В 1813 году Вигано создал «Прометея». Сначала (в 1801 году) в Вене он представил версию балета, музыку к которому написал Бетховен (тот был недоволен хореографией балетмейстера). Для миланской постановки он переработал и расширил изначальный сценарий и добавил музыку собственного сочинения и фрагменты (среди прочих) из Моцарта и Гайдна.
В серии роскошных сценических картин рассказана история титана Прометея, который, похитив у богов священный огонь, возвращает его людям, пытается привить культуру грубому человечеству, передав ему искусство и науки, и в итоге получает наказание от разгневанного Зевса: его приковывают к скале, где орлы клюют его печень.
«Прометей» стал грандиозным героическим зрелищем: в великолепной постановке было занято более сотни исполнителей и предусмотрена масса сценических эффектов, включая особое освещение (цветные фильтры и масляные лампы вместо свечей) и спускавшихся с небес богов в колесницах – четко выстроенные «живые картины» наплывали с кинематографической точностью. Все это преследовало определенную цель: «Прометей», по замечанию современника, был «нравственным спектаклем», и Вигано приложил все усилия, чтобы создать монументальное зрелище. Так, посланный богами плод переходил из рук в руки, пока его с жадностью не хватал сильнейший, а когда Прометей спускал огонь на землю, языки пламени освещали лес: духи с факелами (находившиеся на вершинах деревьев) старались разбудить в человечестве разум. Замысел состоял в том, чтобы создать яркие и эпичные образы – Прометея, Муз, Граций, Наук и Искусств, возглавлявших храм Добродетели, Циклопа, вонзавшего алмазный гвоздь в грудь Прометея, в то время как ястребы пикировали на него, чтобы вырвать его сердце. Когда в финале Геракл спасает Прометея и его коронует Бессмертие, Вигано ставит апофеоз в барочных масштабах – с советом богов, парящих высоко в облаках10.

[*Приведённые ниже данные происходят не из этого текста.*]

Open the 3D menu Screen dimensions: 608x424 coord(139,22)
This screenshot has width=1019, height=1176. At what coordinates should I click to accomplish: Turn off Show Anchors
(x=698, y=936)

Словно чтобы превзойти самого себя, в 1819 году Вигано ставит балет «Титаны» (его любимая тема). Живописное зрелище в пяти актах представляло эпичное полотно падения человека: из эпохи невинности (гармонично организованные группы детей и юных дев на фоне весеннего пейзажа играют с животными, собирают фрукты и цветы) – в век золота, алчности, насилия и деспотизма; титаны выходят из недр земли, из темных пещер, чтобы сразиться в людьми и богами; Юпитер погребает титанов под «падающими горами» и устраивает величественную сцену торжества Олимпа.